Journey To Japan

The iconic film poster from the 1988 release of Katsuhiro Otomo and Izo Hashimoto’s “Akira”.

My deep interest in Japan became the backbone for my course of study in college–International Relations and Asian studies with a concentration on Japan. I learned Japanese and researched the country in areas like culture, economics, politics, spirituality, media, philosophy, and literature.  Despite a deep commitment to learning about Japan, I never had the opportunity to visit. This inability to connect physically to a place I had put so much of my life into learning about made Japan, over time, feel conceptual, foreign, and fake. Eventually, I lost some of my interest. However persistent things like unconscious bowing, removing shoes in my home, the need to eat Japanese food and speak the language whenever possible kept my interest in Japan at a noticeable, albeit weak simmer.

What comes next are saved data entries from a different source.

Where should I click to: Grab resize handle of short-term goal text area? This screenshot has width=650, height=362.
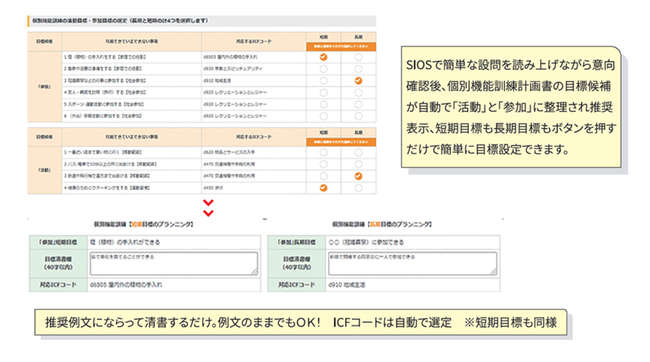tap(255, 272)
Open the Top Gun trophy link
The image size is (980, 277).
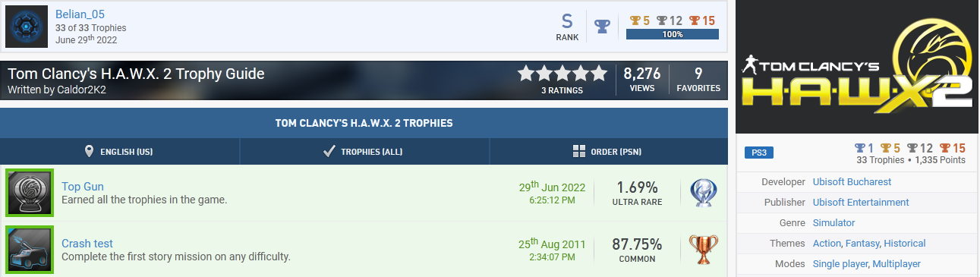point(83,187)
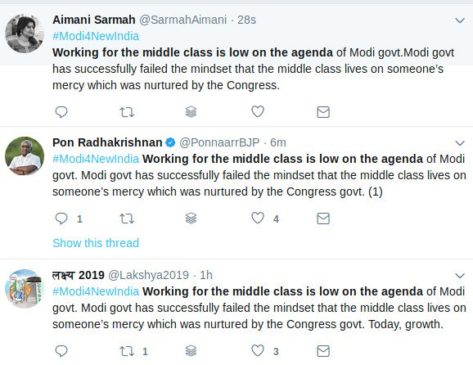The image size is (473, 365).
Task: Like the Lakshya2019 tweet
Action: [258, 351]
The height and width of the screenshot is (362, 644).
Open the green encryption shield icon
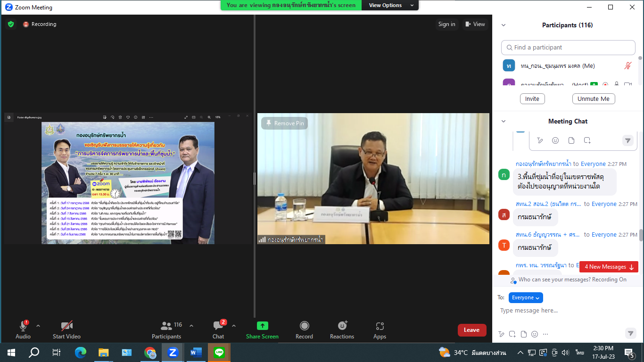[11, 24]
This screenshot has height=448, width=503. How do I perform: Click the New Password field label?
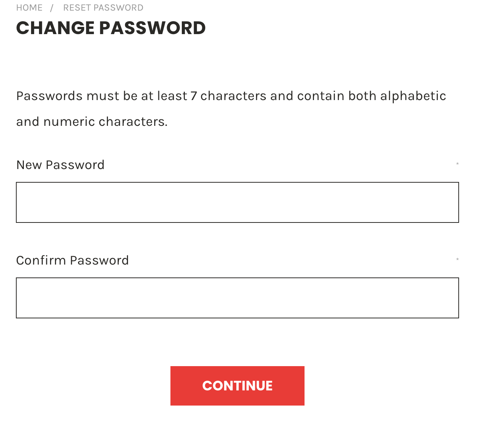(60, 165)
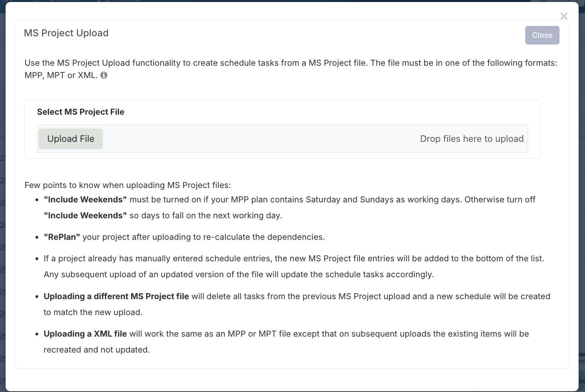Image resolution: width=585 pixels, height=392 pixels.
Task: Dismiss the dialog with the X icon
Action: point(564,16)
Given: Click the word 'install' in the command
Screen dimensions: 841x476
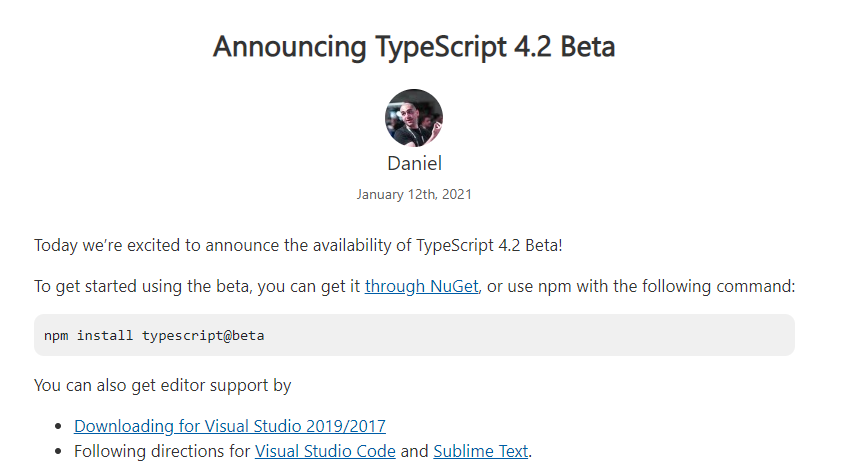Looking at the screenshot, I should tap(105, 335).
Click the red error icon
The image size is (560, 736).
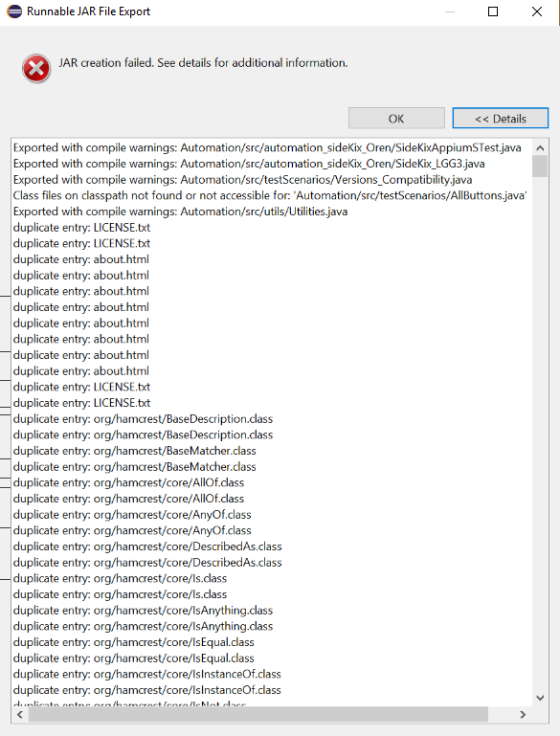[x=36, y=69]
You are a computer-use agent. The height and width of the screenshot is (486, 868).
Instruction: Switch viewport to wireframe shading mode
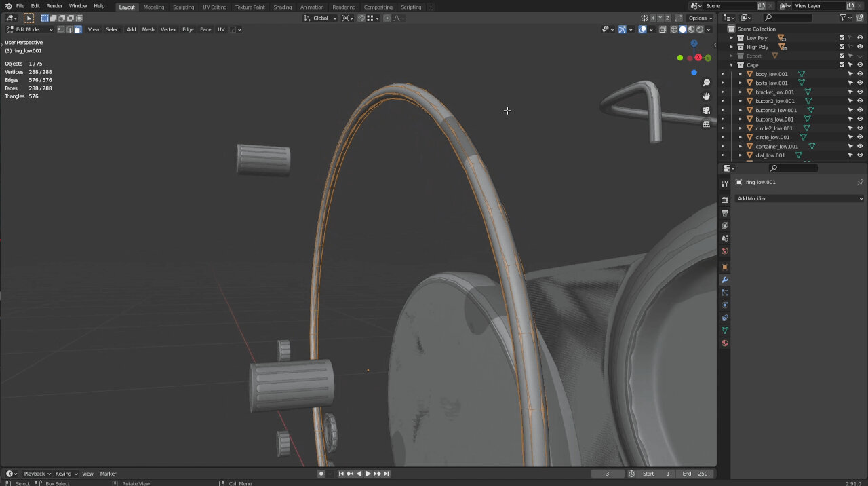coord(674,29)
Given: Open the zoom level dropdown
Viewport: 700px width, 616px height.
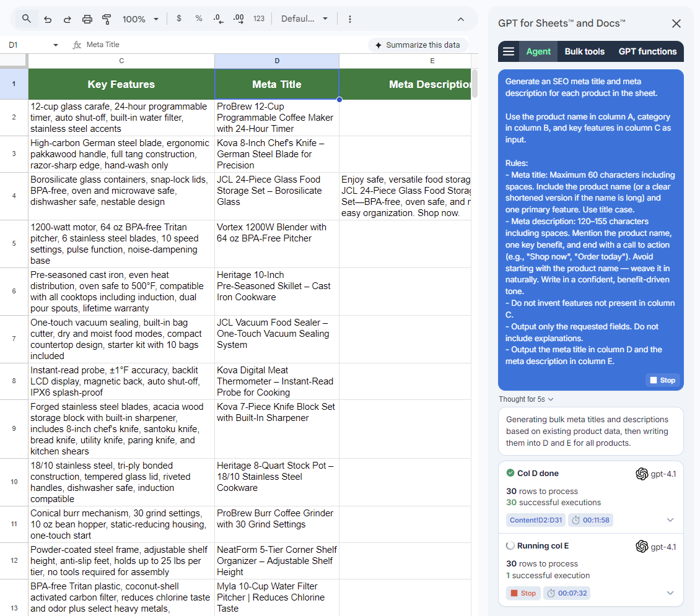Looking at the screenshot, I should coord(140,19).
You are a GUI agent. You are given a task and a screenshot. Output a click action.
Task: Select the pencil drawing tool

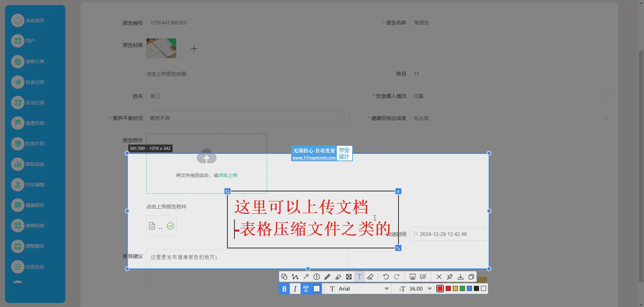pyautogui.click(x=327, y=277)
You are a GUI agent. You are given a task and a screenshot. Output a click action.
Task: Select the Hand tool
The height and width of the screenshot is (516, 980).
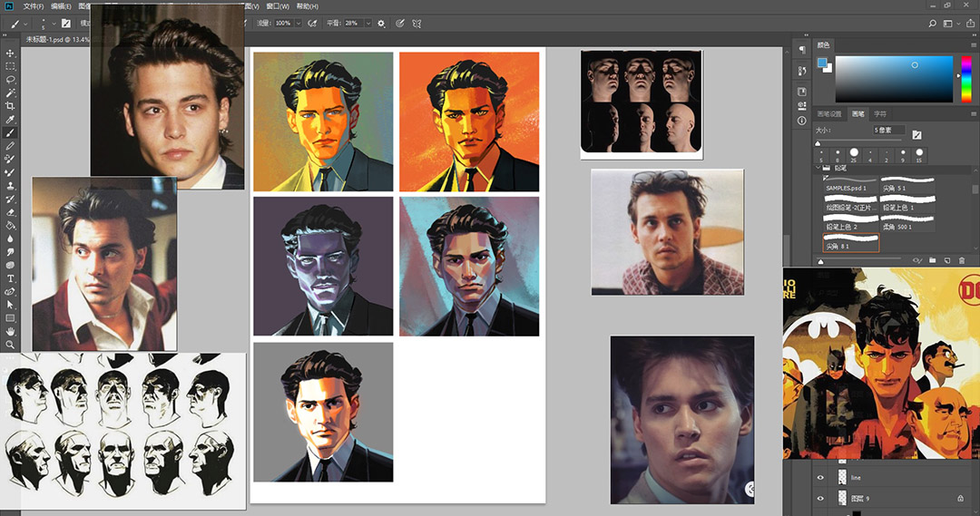(x=11, y=331)
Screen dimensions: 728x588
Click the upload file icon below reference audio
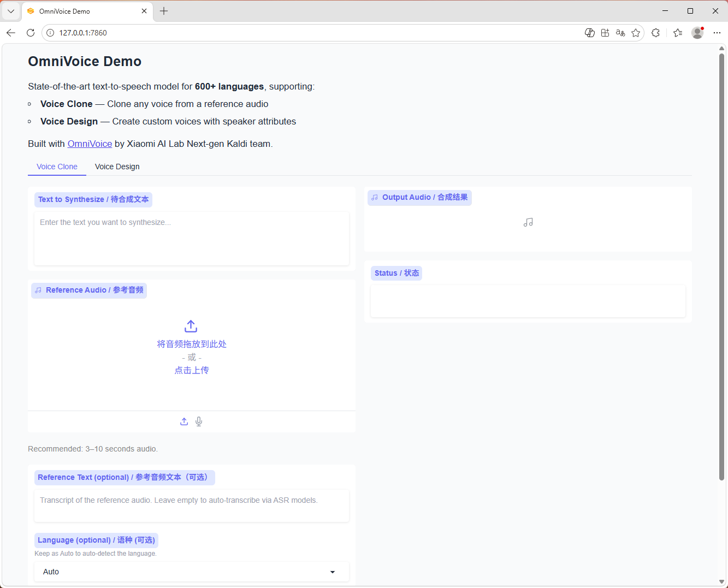[x=184, y=421]
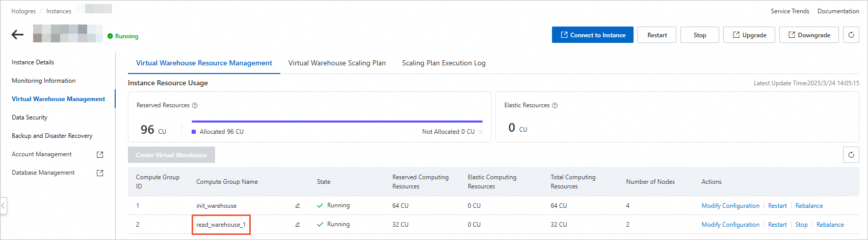Stop the read_warehouse_1 compute group
868x240 pixels.
pos(801,225)

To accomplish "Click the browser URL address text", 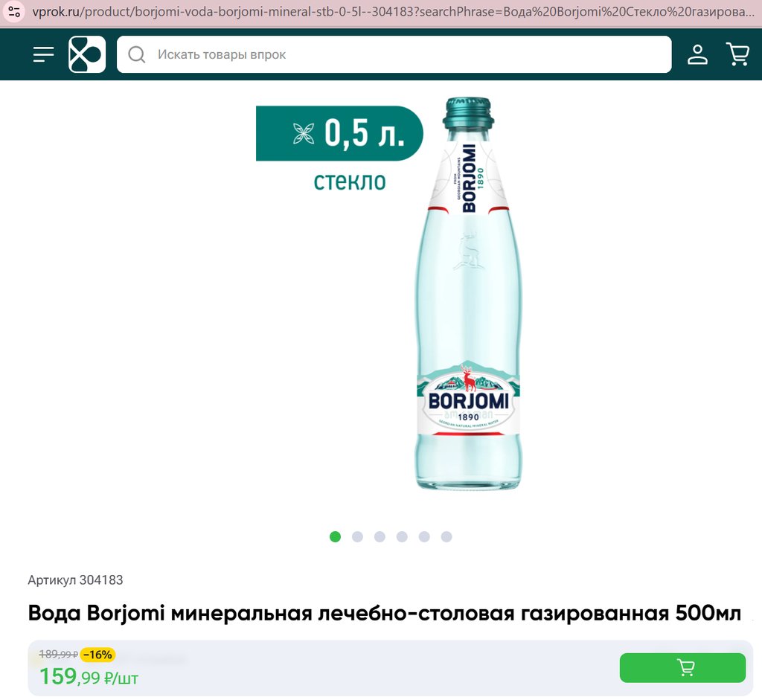I will click(x=393, y=12).
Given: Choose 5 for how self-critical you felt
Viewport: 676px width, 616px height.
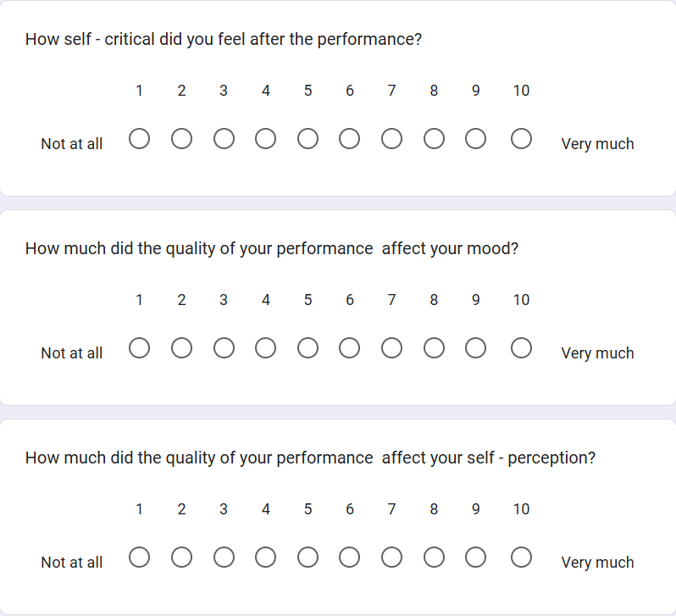Looking at the screenshot, I should pos(308,138).
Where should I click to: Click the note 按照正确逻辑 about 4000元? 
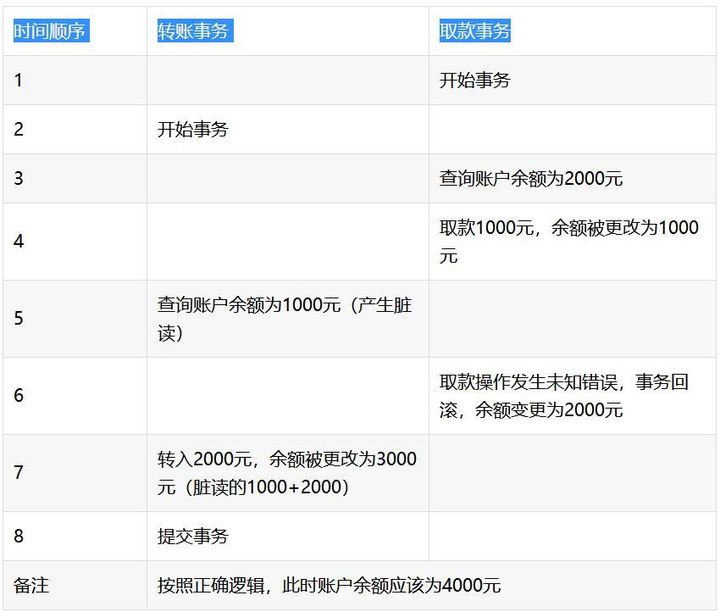(x=329, y=585)
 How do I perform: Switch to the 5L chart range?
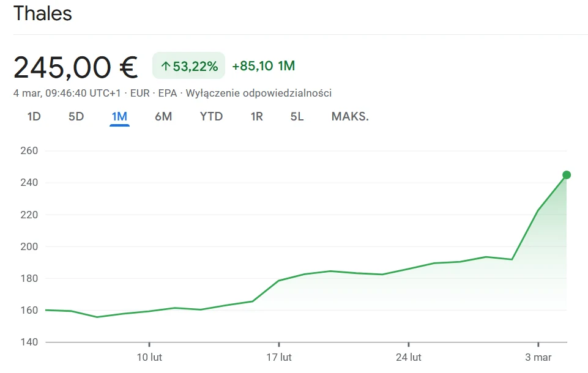296,116
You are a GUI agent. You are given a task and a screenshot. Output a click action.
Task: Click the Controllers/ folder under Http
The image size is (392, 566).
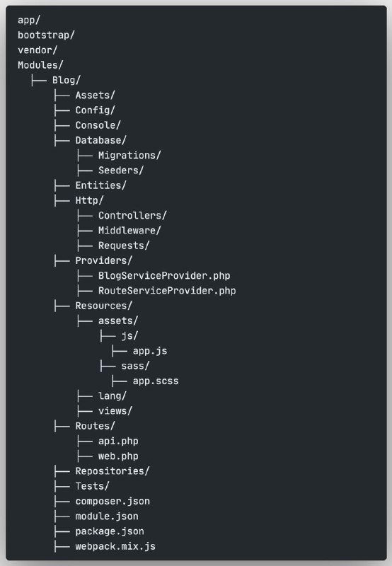pos(132,216)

Anyone who knows me knows that I’m notoriously adverse to social media, though the nature of my business forces me to engage with it in much the same way a child is forced to eat vegetables. The difference with social media, of course, is that these “vegetables” tend to be snarky memes, cat videos, food porn, kvetch statuses, and the exercise of deleting that girl with the sketch profile trying to sell you discount “Ray Ban” sunshades. So it was surprising when, through the noise of Facebook, I found a post from old acquaintance, Mike Turner of the New Orleans Japan Society, being interviewed on local news appealing to young professionals to apply to go on a cultural exchange trip to Japan through a program called the TOMODACHI Initiative. “Finally”, I thought, “this is my chance to go to Japan”.